About this exercise
All lines containing the string "computer" must be copied from the entries.

Excerpted data

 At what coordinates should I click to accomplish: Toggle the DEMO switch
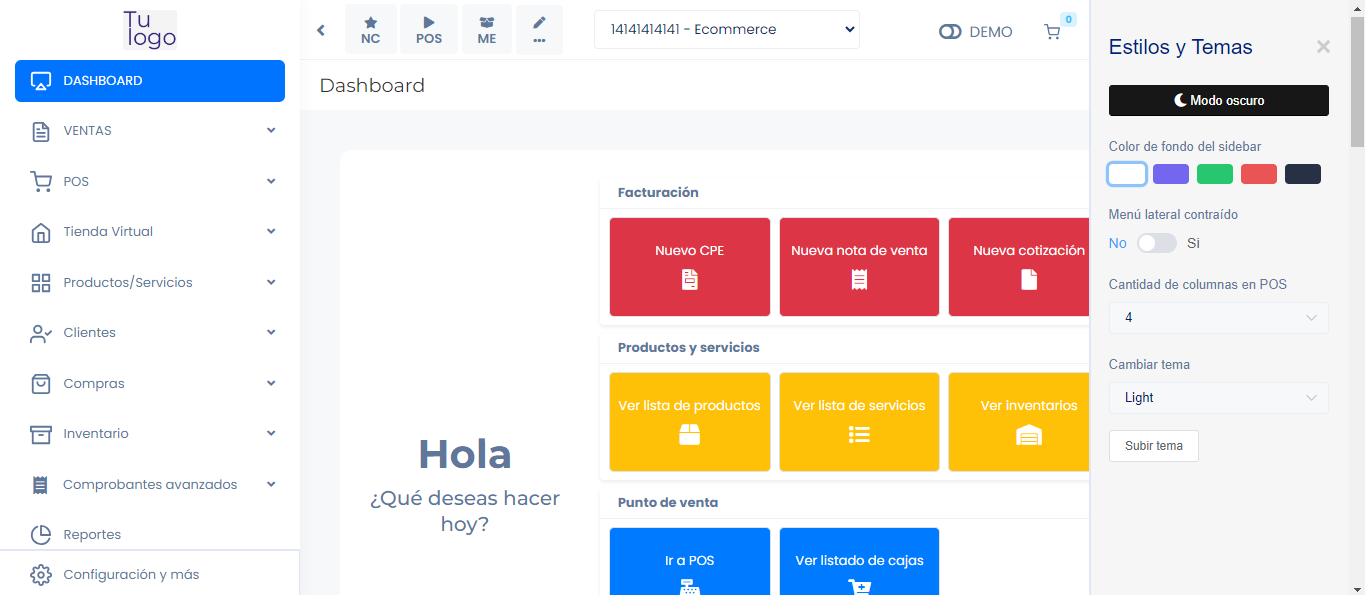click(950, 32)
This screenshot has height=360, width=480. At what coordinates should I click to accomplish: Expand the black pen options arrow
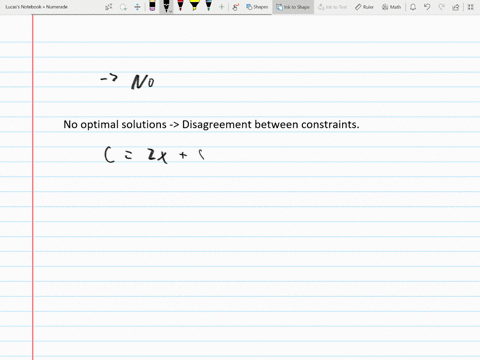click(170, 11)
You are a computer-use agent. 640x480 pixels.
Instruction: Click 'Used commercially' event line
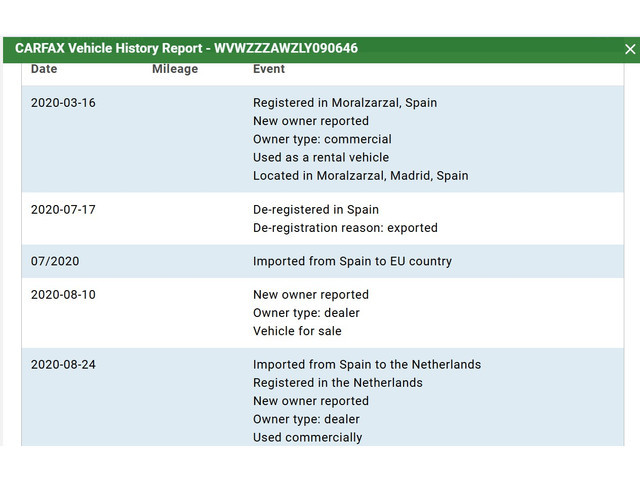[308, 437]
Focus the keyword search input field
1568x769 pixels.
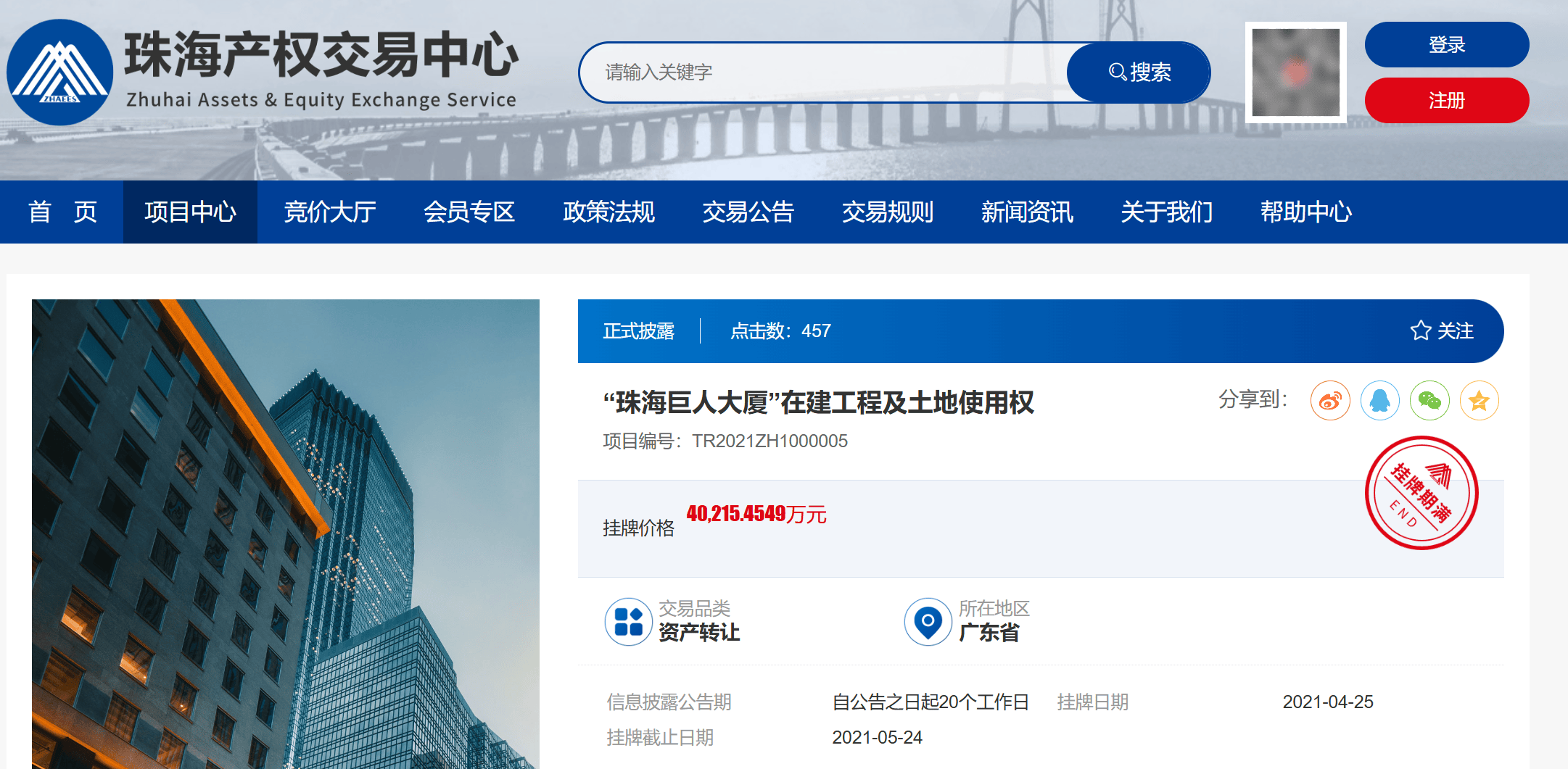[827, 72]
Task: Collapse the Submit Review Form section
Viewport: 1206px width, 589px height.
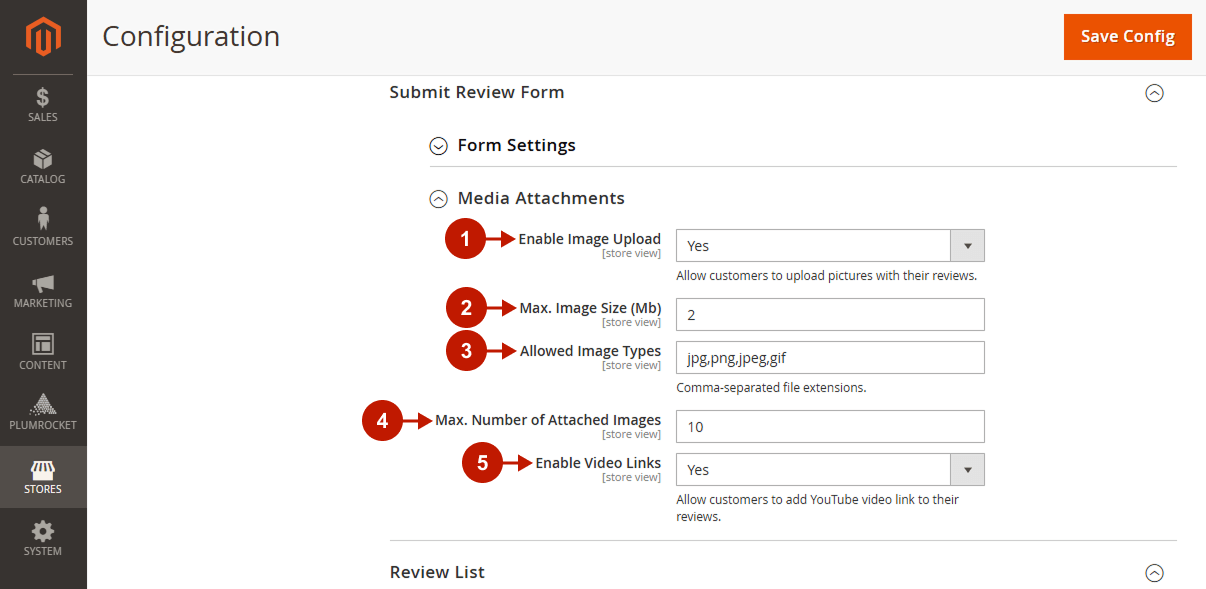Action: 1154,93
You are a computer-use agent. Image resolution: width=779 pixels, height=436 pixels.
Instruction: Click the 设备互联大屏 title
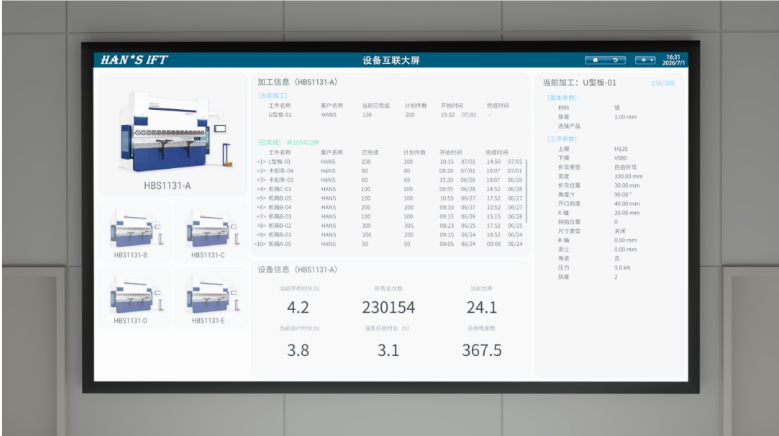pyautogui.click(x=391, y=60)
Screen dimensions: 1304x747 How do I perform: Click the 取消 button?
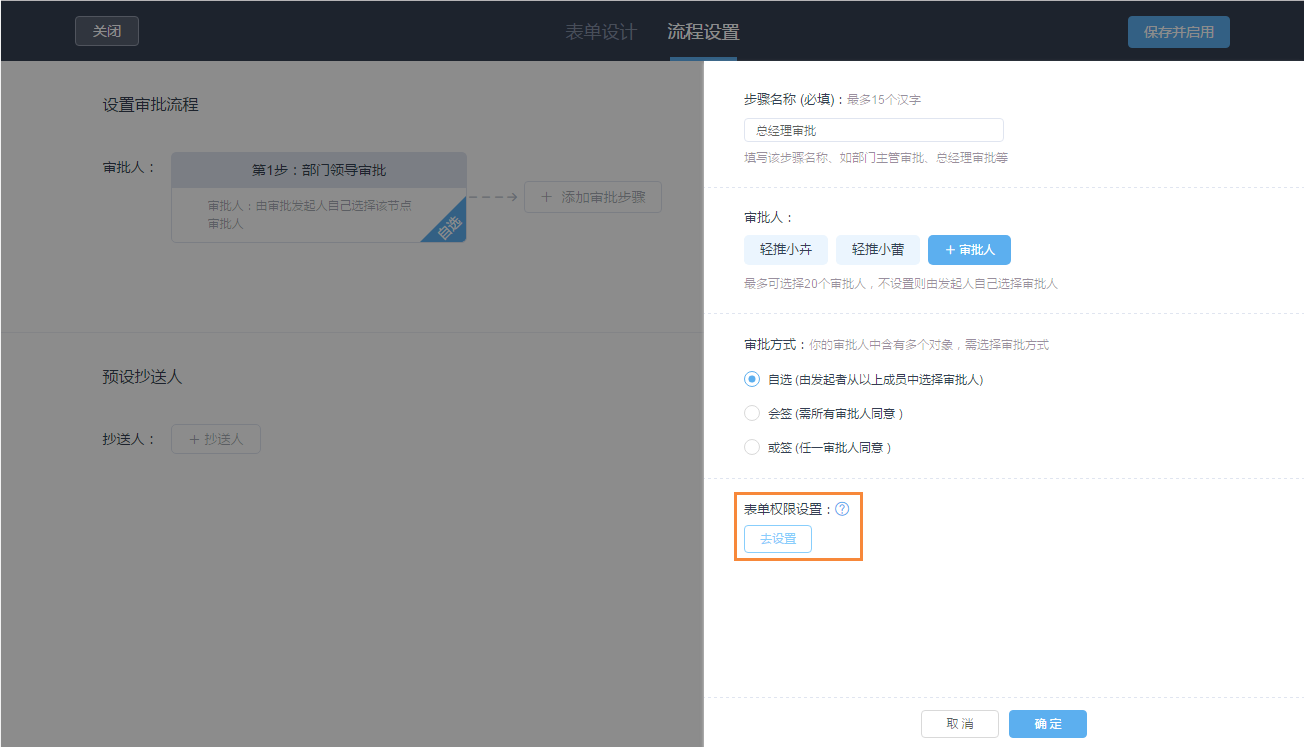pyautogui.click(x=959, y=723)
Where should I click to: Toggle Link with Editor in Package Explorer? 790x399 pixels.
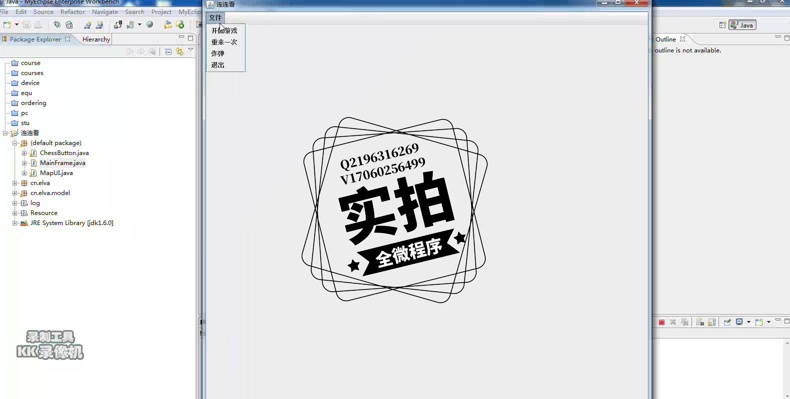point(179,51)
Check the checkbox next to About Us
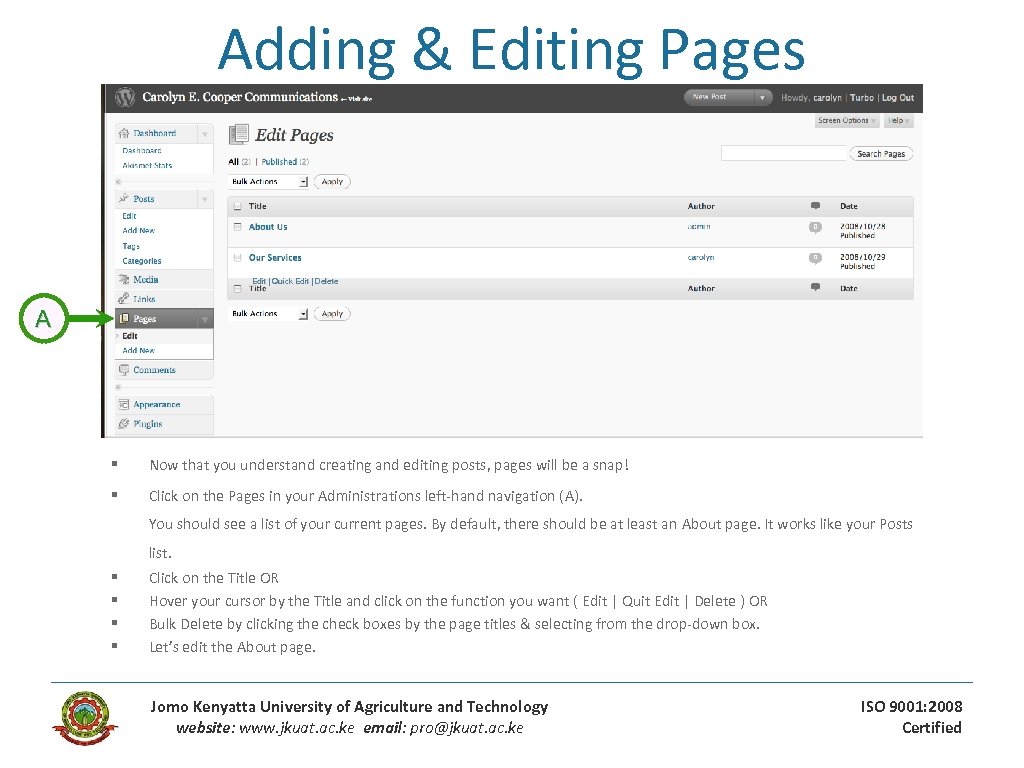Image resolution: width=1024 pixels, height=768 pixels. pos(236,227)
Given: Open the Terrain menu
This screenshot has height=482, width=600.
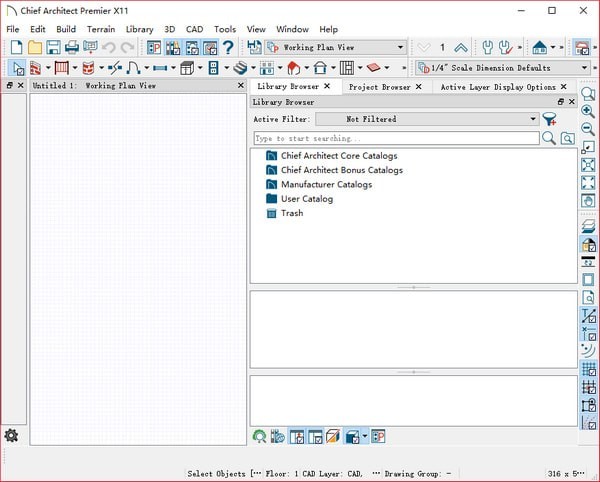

Result
You are a computer-use agent. 640x480 pixels.
You are a computer-use agent. Image resolution: width=779 pixels, height=436 pixels.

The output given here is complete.